The rapidly evolving genetic landscape has revealed more than 100 genes associated with malformations of cortical development (MCD), a heterogeneous group of disorders with diverse genotypic and phenotypic variations. Substantial insights into the mechanisms underlying lissencephaly (LIS) led most to believe that these processes map onto molecular processes/pathways and are interdependent on one another, explaining the wide array of clinical and imaging phenotypes. The cerebral cortex comprises of two groups of neurons with differing migration modes: (I) radial migration from the ventricular zone and (II) tangential migration from ganglionic eminence. Neurons that undergo radial migration are primarily excitatory projection neurons while neurons that migrate in a tangential manner are mainly inhibitory interneurons.
LIS1 and DCX are the commonest LIS-related gene mutations, first discovered in 1993 and 1998 respectively (1-3). The continuous advancement in the field of molecular genetics in the last decade has led to identification of 19 LIS-associated genes thus far, many of which are related to microtubule structural proteins (tubulin) or microtubule-associated proteins (MAPs) (4). These LIS-related genes include LIS1, DCX, ACTB, ACTG1, ARX, CDK5, CRADD, DYNC1H1, KIF2A, KIF5C, NDE1/NDEL1, TUBA1A, TUBA8, TUBB, TUBB2B, TUBB3, TUBG1, RELN and VLDLR (2,5-15) (Figure 1). In view of the rapidly expanding LIS-related genetic mutations and heterogeneous phenotypes, a more comprehensive classification system is crucial. Just recently, a new imaging-based classification system for LIS was proposed by Di Donato et al. (4).
A comprehensive analysis of clinical features, familial distribution (if present) and neuroimaging findings is crucial to facilitate a more targeted genetic testing in patients with LIS. For instance, an X-linked pattern of inheritance would suggest the involvement of DCX or ARX genes while an autosomal recessive pattern of inheritance would suggest involvement of reelin-pathway-related genes or the CDK5 gene. LIS and facial dysmorphism are characteristics of Miller-Dieker syndrome (MDS), Baraitser-Winter syndrome (BWS) and Norman Roberts syndrome (NRS). On the other hand, the presence of genital abnormality such as cryptorchidism, micropenis and ambiguous genitalia is highly suggestive of ARX mutation. If LIS is seen in association with macrocephaly, genetic testing for CRADD mutations should be considered. Several imaging features may help to narrow down the underlying genetic abnormality of LIS. These include the radiological characterization of LIS (gradient of gyral malformation and type of LIS) and associated extra-cortical findings such as malformations involving the cerebellum, basal ganglia and brainstem, as well as the presence of periventricular calcifications, ventriculomegaly and white matter signal abnormalities (Figure 2).
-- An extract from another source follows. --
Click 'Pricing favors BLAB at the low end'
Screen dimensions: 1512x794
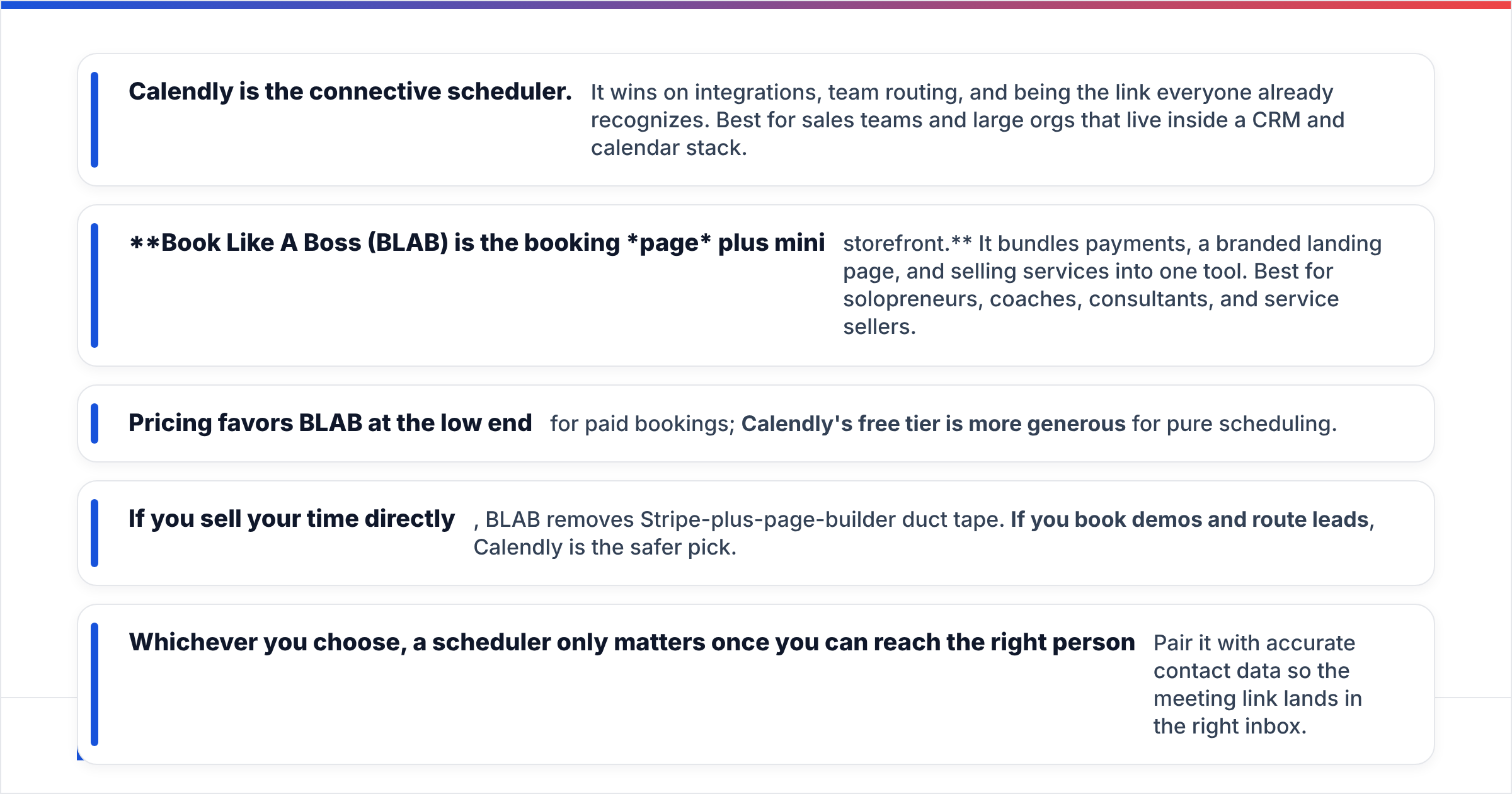point(330,423)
LIS associated-genes and their function in neuronal migration
Neuronal migration is a complex process which requires precise coordination between many gene products. Majority of LIS-related genes are related to microtubule structural proteins (tubulin) or MAPs. Their roles in association with neuronal migration are delineated in Figure 3.
LIS1-associated LIS includes isolated LIS syndrome (ILS), MDS and rarely subcortical band heterotopia (SBH). Patients with LIS1-associated LIS are characterized by drug-resistant epilepsy (16). While heterozygous deletions or intragenic mutations in LIS1 lead to ILS, variable micro deletions of chromosome 17p.13.3 including the LIS1 and YWHAE genes cause MDS (17). In 2013, Classen et al. (18) reported a novel inverted microduplication of chromosome 17p13.3 in a child with pachygyria, profound intellectual impairment, and facial dysmorphism. Profound LIS with diffuse agyria and facial dysmorphism are features of MDS (17). YWHAE is crucial in the process of neuronal migration (19). Its interaction with NDEL1 (NUDEL) and dynein is also indispensable in the regulation of microtubule function (19). Isolated deletion of YWHAE leads to facial dysmorphism, growth retardation and structural intracranial abnormalities, including neuronal migration disorders and severe corpus callosal hypoplasia (20,21).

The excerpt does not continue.